Advice for aspiring CCOs
It’s a shameless plug, he says, but one of the best things any aspiring CS leader can do is check out the ‘nuffsaid blog. We let the plug slide only because it’s true.
The majority of their work is heavily researched. They’re talking to CCOs and thought leaders in the space, so the resulting content is the product of talking to the best in the industry.
Additionally, for anyone aspiring to climb the ranks in their CS career, Chris advises making sure you truly comprehend how the company makes money.
“What I mean by that is really deeply understanding what are the things that go into gross profit margins. How does the company think about investing in product and engineering?

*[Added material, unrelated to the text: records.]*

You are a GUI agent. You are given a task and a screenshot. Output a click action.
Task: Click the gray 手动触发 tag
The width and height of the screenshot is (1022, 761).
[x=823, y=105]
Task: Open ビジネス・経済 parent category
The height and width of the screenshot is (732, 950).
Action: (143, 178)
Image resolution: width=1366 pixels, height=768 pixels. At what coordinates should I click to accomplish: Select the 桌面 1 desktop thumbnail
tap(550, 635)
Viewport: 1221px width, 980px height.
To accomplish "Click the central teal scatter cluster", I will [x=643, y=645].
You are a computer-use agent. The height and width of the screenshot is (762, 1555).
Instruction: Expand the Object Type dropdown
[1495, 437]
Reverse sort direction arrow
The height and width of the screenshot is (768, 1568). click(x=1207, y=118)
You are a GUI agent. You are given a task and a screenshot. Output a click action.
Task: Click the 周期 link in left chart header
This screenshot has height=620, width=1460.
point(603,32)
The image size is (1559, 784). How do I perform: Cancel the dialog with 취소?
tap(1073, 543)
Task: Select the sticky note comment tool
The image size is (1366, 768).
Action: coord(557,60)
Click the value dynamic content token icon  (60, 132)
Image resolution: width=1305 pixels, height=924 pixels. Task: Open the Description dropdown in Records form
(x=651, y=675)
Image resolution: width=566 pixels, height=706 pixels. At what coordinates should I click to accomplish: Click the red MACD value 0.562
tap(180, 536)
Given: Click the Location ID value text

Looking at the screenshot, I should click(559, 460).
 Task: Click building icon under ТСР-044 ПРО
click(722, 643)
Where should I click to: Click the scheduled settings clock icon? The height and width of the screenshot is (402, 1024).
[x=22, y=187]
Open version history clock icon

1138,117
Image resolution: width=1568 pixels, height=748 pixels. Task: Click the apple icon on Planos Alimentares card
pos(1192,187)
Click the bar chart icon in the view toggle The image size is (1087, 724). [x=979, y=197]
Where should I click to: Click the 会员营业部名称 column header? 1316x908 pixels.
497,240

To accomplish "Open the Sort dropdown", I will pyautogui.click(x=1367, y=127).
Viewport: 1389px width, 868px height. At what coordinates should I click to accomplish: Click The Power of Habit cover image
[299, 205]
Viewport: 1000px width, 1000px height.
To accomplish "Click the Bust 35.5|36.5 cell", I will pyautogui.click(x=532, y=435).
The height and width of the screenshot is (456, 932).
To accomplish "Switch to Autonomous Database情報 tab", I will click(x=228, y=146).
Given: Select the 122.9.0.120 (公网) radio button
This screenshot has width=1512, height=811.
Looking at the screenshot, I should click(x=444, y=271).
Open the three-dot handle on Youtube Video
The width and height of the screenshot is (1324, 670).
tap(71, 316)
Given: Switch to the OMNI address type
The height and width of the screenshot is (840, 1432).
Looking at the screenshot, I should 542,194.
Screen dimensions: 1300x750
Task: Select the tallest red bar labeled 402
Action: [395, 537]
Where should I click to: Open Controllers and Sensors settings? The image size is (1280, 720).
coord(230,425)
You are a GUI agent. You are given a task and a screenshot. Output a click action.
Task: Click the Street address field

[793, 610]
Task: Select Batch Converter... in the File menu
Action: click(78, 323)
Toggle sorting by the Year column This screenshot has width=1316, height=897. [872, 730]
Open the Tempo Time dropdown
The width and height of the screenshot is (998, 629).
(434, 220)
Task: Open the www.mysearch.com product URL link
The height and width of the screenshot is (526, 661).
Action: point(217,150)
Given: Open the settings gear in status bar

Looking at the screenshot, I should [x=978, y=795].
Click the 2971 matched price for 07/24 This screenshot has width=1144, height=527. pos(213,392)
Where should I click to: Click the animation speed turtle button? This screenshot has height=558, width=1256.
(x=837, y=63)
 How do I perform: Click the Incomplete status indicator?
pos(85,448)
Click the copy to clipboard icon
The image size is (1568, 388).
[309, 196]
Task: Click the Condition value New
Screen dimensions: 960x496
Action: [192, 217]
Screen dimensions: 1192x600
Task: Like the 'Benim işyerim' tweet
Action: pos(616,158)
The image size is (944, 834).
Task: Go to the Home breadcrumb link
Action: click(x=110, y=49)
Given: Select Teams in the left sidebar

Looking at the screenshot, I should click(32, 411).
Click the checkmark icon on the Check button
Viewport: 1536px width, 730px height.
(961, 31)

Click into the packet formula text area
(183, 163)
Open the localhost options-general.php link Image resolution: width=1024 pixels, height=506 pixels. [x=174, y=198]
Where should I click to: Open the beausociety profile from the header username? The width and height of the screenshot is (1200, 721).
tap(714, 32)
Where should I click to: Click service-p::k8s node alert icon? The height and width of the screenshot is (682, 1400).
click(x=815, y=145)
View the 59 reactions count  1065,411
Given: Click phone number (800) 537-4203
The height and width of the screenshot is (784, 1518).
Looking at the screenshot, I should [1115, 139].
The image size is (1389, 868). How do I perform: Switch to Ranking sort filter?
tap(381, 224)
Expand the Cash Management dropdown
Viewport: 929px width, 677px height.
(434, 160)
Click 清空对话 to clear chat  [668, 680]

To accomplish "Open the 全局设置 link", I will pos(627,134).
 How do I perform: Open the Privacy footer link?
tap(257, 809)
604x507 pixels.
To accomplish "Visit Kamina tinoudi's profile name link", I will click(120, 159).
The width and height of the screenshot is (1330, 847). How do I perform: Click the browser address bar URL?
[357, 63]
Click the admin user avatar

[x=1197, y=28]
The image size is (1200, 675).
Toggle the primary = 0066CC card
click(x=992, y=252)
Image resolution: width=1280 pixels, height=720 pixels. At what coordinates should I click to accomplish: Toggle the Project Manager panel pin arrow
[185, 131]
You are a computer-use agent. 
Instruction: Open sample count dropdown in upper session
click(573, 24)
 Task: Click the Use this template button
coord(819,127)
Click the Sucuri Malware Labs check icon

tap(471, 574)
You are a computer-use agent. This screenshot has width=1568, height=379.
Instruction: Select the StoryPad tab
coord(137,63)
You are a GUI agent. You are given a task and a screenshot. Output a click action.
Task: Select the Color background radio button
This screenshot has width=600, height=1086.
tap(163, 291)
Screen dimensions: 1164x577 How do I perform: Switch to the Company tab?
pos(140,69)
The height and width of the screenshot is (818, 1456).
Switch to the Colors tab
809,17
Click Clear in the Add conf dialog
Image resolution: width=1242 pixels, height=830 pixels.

How does the company think about the cost to retain revenue?” he said. “Is there a benchmark metric set? Or are there ‘finger in the wind’ metrics?”
Having a deep understanding of revenue acquisition and what the company is willing to spend to acquire revenue are key skills. This makes you a better partner to your peers on the executive team.
“People will start to see you more as someone who will drive the business forward, as opposed to just customer success forward,” Chris said. “Usually if you're a manager or a director, most of your day is focused around executing programs, making onboarding better, coaching and managing your team, and proving renewal rates.
“But when you get to the chief customer officer level, you're driving strategy across the whole company. And you're expected to be able to think about and talk about metrics — forecasting and enabling your peers to be successful through your unique access to customer data.”
The key is in the data and details, and having a high-level understanding of your business.
“And it’s about having the ability to arm others in the company with data and metrics that will help them be successful.”